— TRECHO DO DOCUMENTO —
Por André Siqueira
(Carta Capital)
Não há melhor laboratório, para economistas e curiosos dos
assuntos do dinheiro, do que o supermercado. Minhas últimas incursões (mais por
necessidade do que por interesse científico, diga-se) permitiram antecipar dois
temas que terão espaço crescente na mídia. Ao primeiro: os produtores de
laranja brasileiros estão preocupados, segundo manchete do Valor Econômico na sexta-feira 17,
diante da possibilidade de a Pepsico – dona da marca de sucos Tropicana, quase
onipresente nas gôndolas dos Estados Unidos – reduzir significativamente as
importações da fruta. Simplesmente porque a concorrência não vende mais o
produto 100% natural, e sim o chamado néctar, que preenche as garrafas com mais
de 50% de água e açúcar, o que garante à empresa um lucro substancialmente
maior.
Faz um
bom tempo que o néctar, que na verdade é apenas o nome novo dado ao antigo
refresco, dominou as prateleiras no Brasil. Desafio um consumidor a encontrar
um suco integral na seção de “sucos de caixinha” dos grandes hipermercados.

— ENUNCIADO —
Responda com base no trecho sobre o suco de laranja:
1. Qual marca de sucos pertence à Pepsico?
2. Que proporção das garrafas de néctar é preenchida com água e açúcar?
3. Em que seção dos grandes hipermercados o consumidor é desafiado a encontrar um suco integral?

— CONTEÚDO DOS DADOS —
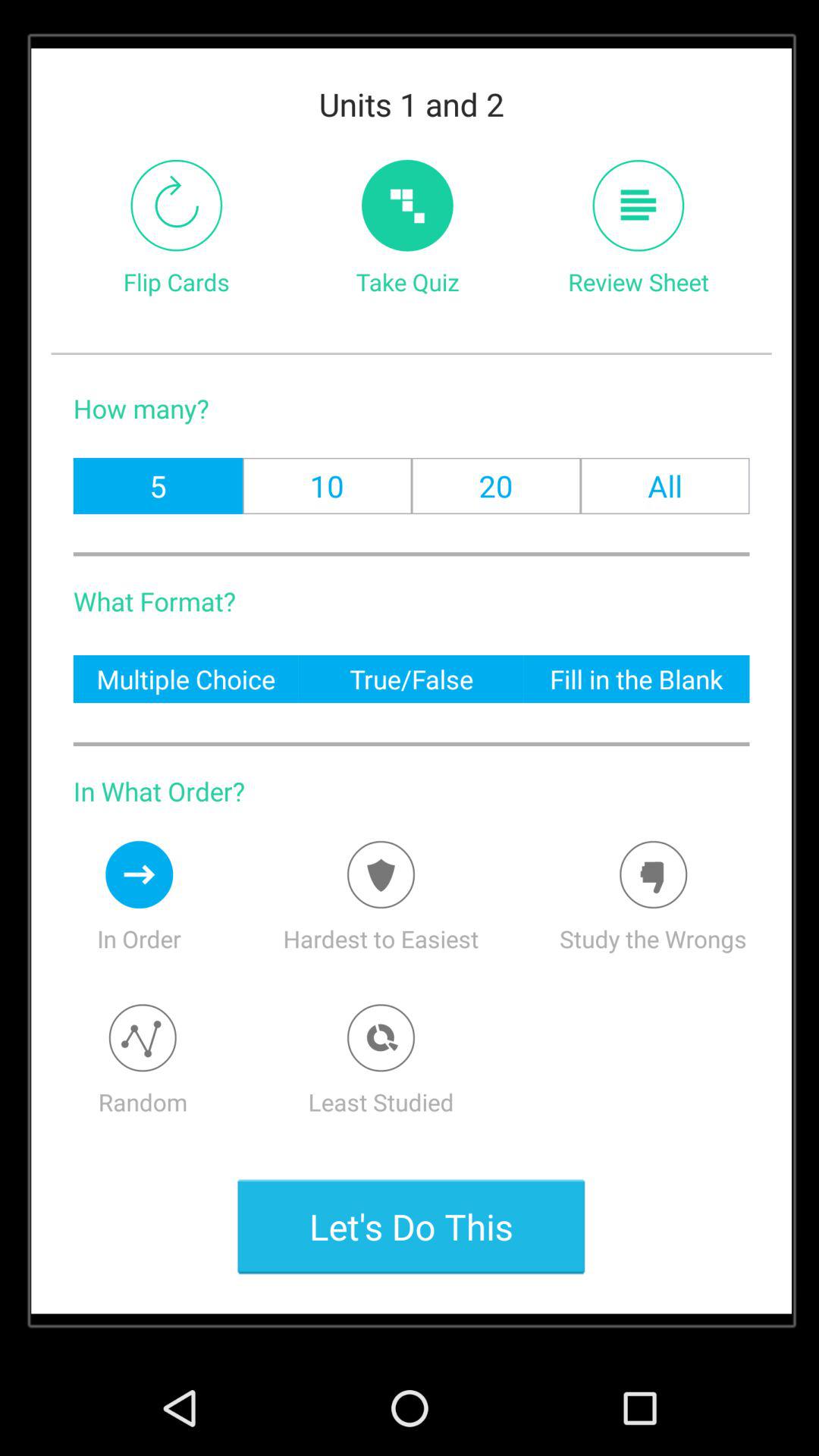
scroll to multiple choice (185, 678)
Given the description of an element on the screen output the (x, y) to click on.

— RESOLUÇÃO —
1. Tropicana.
2. Mais de 50%.
3. Na seção de “sucos de caixinha”.